Saturday, January 31, 2009

Roger Waters, Live Arrangement, David Gilmour, Annoying Drummers

Too healthy to sit around, but still just a BIT too sick to booze it up, I instead spent the night watching Roger Waters' "In the Flesh" 2000 tour DVD. I love to see brilliant musicians interpret equally-brilliant songs. But this DVD sort of bugs me.

The bulk of it consists of old -- and often surprising -- Pink Floyd songs. The band tries to reproduce them as faithfully as possible -- their version of "Dogs" is absolutely shocking in its adherence to the studio version -- but Waters has never been a particularly competent live arranger, and this is VERY obvious on the DVD.

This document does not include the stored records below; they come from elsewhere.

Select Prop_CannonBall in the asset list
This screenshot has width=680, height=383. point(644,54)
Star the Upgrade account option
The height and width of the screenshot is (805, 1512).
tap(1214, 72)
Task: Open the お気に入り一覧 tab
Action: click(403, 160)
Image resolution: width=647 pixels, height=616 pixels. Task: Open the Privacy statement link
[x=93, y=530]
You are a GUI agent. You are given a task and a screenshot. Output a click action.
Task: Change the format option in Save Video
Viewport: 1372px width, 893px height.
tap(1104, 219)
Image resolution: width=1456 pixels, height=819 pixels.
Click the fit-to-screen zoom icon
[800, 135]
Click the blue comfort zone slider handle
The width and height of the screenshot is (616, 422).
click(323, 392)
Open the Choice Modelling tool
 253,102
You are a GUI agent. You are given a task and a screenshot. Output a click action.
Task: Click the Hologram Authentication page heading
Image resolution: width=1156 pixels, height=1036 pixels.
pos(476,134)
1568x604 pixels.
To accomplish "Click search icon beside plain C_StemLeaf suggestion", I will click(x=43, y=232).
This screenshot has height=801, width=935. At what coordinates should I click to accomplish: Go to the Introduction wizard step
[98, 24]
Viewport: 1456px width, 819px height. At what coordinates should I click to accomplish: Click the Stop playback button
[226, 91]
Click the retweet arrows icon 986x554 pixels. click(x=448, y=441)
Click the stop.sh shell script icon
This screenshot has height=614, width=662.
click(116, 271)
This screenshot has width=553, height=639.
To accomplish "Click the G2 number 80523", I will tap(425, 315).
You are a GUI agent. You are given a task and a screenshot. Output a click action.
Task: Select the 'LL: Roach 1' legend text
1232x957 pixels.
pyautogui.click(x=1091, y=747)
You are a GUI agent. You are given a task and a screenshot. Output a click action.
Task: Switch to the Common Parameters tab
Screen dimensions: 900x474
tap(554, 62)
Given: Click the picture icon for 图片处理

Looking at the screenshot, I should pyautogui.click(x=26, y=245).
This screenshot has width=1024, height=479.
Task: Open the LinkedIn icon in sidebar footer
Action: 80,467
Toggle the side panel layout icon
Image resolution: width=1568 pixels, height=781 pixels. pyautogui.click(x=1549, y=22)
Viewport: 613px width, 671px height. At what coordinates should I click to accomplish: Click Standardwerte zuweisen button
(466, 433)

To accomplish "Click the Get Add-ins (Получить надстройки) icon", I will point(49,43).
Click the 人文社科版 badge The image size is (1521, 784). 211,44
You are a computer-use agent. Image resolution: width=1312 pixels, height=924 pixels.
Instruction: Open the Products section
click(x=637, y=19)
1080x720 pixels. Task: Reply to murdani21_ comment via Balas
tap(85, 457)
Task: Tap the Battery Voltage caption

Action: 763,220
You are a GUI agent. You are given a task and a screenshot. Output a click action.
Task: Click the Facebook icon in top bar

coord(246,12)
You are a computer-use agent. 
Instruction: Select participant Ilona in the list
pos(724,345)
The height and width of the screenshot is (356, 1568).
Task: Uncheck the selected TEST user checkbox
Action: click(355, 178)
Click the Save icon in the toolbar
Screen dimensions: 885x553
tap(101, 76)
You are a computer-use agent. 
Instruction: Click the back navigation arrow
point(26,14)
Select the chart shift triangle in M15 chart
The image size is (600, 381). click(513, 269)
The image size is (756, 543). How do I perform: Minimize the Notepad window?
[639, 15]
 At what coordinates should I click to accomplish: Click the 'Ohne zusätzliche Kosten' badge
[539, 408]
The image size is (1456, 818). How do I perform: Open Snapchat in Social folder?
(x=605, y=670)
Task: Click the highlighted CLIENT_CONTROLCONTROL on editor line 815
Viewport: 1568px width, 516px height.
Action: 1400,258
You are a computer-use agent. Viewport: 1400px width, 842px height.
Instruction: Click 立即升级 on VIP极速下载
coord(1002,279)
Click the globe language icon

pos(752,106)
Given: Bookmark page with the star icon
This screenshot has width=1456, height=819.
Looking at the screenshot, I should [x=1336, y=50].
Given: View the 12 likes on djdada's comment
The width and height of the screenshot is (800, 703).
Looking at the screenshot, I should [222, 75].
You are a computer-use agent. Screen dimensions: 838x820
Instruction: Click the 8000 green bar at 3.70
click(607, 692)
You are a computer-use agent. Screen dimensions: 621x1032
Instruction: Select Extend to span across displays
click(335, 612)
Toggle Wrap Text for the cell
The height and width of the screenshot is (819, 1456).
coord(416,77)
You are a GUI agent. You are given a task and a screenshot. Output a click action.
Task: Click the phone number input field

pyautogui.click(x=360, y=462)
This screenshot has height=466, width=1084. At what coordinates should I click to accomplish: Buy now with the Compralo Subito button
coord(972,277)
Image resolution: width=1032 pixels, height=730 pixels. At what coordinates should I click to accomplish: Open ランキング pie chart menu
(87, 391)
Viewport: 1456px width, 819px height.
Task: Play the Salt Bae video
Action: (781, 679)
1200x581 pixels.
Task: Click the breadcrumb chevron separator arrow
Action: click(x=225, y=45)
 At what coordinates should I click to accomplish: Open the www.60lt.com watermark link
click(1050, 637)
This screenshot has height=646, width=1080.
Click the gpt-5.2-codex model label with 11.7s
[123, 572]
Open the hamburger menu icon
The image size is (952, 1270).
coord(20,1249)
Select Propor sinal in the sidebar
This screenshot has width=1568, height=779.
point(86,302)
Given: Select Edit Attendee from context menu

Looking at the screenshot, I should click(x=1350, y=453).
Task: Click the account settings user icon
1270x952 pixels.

In a sense it's a study of "live versus studio." The basic problem is -- of course -- that you've got different musicians on stage than you did in the studio, and even though they have individual styles that are deeply ingrained, they're still forced to play close enough to the record in order to please the fans. Graham Broad (drummer) is most guilty of "embellishing," followed closely by guitarist voodoo-dude Doyle Bramhall II, who looks just as pretentious as his name.

The problem gets worse when Roger Waters' sings Gilmour's parts. His voice sounds surprisingly good considering, but he seems hellbent on avoiding Gilmour's cadence, removing the "human" element which made many of these songs so special. Instead of warm vocals we get Waters' intellectual, somewhat sardonic delivery, which ultimately sounds like two hours of "Welcome to the Machine."

Things REALLY break down when we come to backup singers Katie Kissoon, Susannah Melvoin, and P. P. Arnold. They're perfectly competent and they're great at what they do, but when they're shoehorned into songs they don't belong in ("Wish You Were Here") they end up doing the exact same stilted, soulless vocals that Roger Waters is doing. To make things worse they act out the lyrics using "Standard Drag Style," that is, little three-step choreographed pantomimes which convey the simplest of ideas...while singing a lyric about a telephone call, they actually hold their fingers to their ears in that time-worn "talking on the phone" charade. Sad.

But that's only when they're doing the Pink Floyd stuff. When they do the music of Roger Waters they all come into their own, and suddenly the concert is PERFECT. They CARE. But for all that they are doing a live-or-Memorex duplication of the studio songs, which appears to be the only sort of arrangement Waters is GOOD at.

Here's the title song from "Amused To Death," which demonstrates all that is good and beautiful about the solo-album portion of the concert. It's awfully long but is 100% faithful to the album, right down to the heartbreaking samples at the end.

The main reason I mentioned David Gilmour in this post is because, for all his weaknesses, he is AMAZING at live arrangements. The "Delicate Sound of Thunder" film shows his skills in their finest glory...but the only clips available on YouTube look like they were compressed with a "sludgy mud" effect, so I won't post them.

Looking through the archives, however, I discovered this live 1987 performance of "Comfortably Numb" which gives a pretty good impression of his approach. Sure it's a cheesy song, but it's also a difficult one to reproduce live...this clip shows the technique he would use on the subsequent tour: slowing it down, changing the key, enlisting a clear-singing backup vocalist (Sam Brown in this case), and not trying to do anything appallingly TRICKY.

This particular version even manages to sound slightly new wave, somehow.

Incidentally, keeping with the theme of live adaptations, I love one of the comments posted to this video:
ladies and gentleman , simon phillips on drums, what a fuckin jerk, smashed the whole end of the song, double bass here, double there, accent here, accent every second, jerk this is not how floyd sounds... maybe toto, disgusting...
It's true, Phillips needs an elbow to the ribs during the ending portion, but to his credit he doesn't manage to COMPLETELY ruin it.